» Extract
Introduction to Intake

Overview

Intake is a python library that provides a consistent interface for accessing data regardless of where or how it is stored. In this notebook you will learn to:

Interact with Intake catalogs
Use Intake to access data stored in the cloud
Use Intake to load data into Dask

Prerequisites

Concepts	Importance	Notes
Times and Dates in Python	Necessary
Intro to Xarray	Necessary
Intro to Cartopy	Helpful
Understanding of Zarr	Helpful
Understanding of Dask	Helpful

Time to learn: 45 minutes

Imports

import intake
import xarray as xr
import datetime as dt
import metpy
import matplotlib.pyplot as plt
import cartopy.crs as ccrs
import requests
import aiohttp
import intake_xarray

Interacting with Intake Catalogs

Intake uses an object called a catalog to inform users what datasets are available to them. These catalogs can be in the form of a yaml file, a server, or a python package you install. In this example we will use a catalog to access Mesowest’s HRRR data stored on AWS S3. To open a catalog use Intake’s open_catalog method with the location of the catalog as an argument. The catalog object created by calling open_catalog is iterable, so you can see what data sources are available to you by passing your catalog object as an argument to python’s list function. You can view the catalog file used for this cookbook on Github.

cat = intake.open_catalog('catalog.yml')
list(cat)

» Dataset
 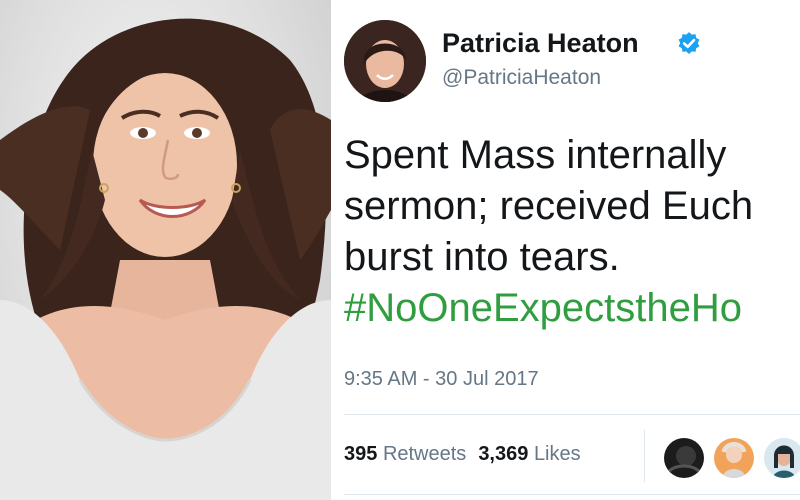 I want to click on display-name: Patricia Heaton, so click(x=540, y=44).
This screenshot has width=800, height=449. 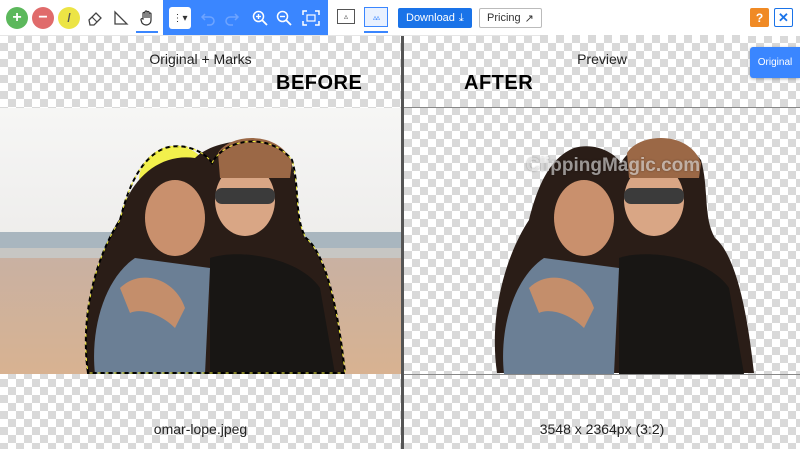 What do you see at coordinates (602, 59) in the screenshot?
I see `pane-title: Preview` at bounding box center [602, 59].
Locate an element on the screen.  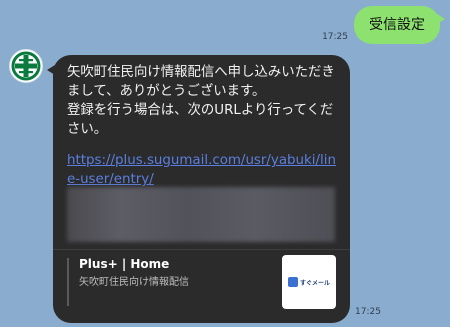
* * *
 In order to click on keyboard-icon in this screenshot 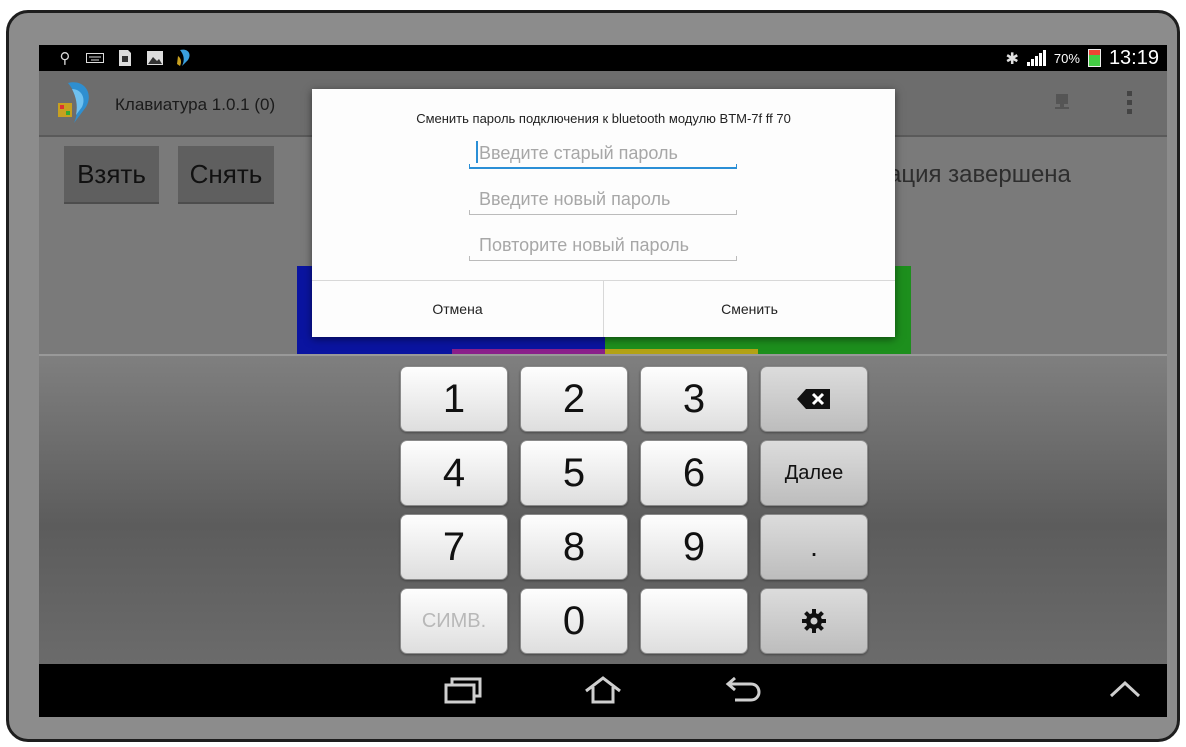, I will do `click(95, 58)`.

» Task requirements
1 - Name every concept listed as a prerequisite in the Intake introduction.
2 - Transcribe the part of the Intake introduction starting with "Interacting with Intake" and going on through "cat = intake.open_catalog('catalog.yml')".

» Answers to the problems
1 -
- Times and Dates in Python
- Intro to Xarray
- Intro to Cartopy
- Understanding of Zarr
- Understanding of Dask

2 -
Interacting with Intake Catalogs

Intake uses an object called a catalog to inform users what datasets are available to them. These catalogs can be in the form of a yaml file, a server, or a python package you install. In this example we will use a catalog to access Mesowest’s HRRR data stored on AWS S3. To open a catalog use Intake’s open_catalog method with the location of the catalog as an argument. The catalog object created by calling open_catalog is iterable, so you can see what data sources are available to you by passing your catalog object as an argument to python’s list function. You can view the catalog file used for this cookbook on Github.

cat = intake.open_catalog('catalog.yml')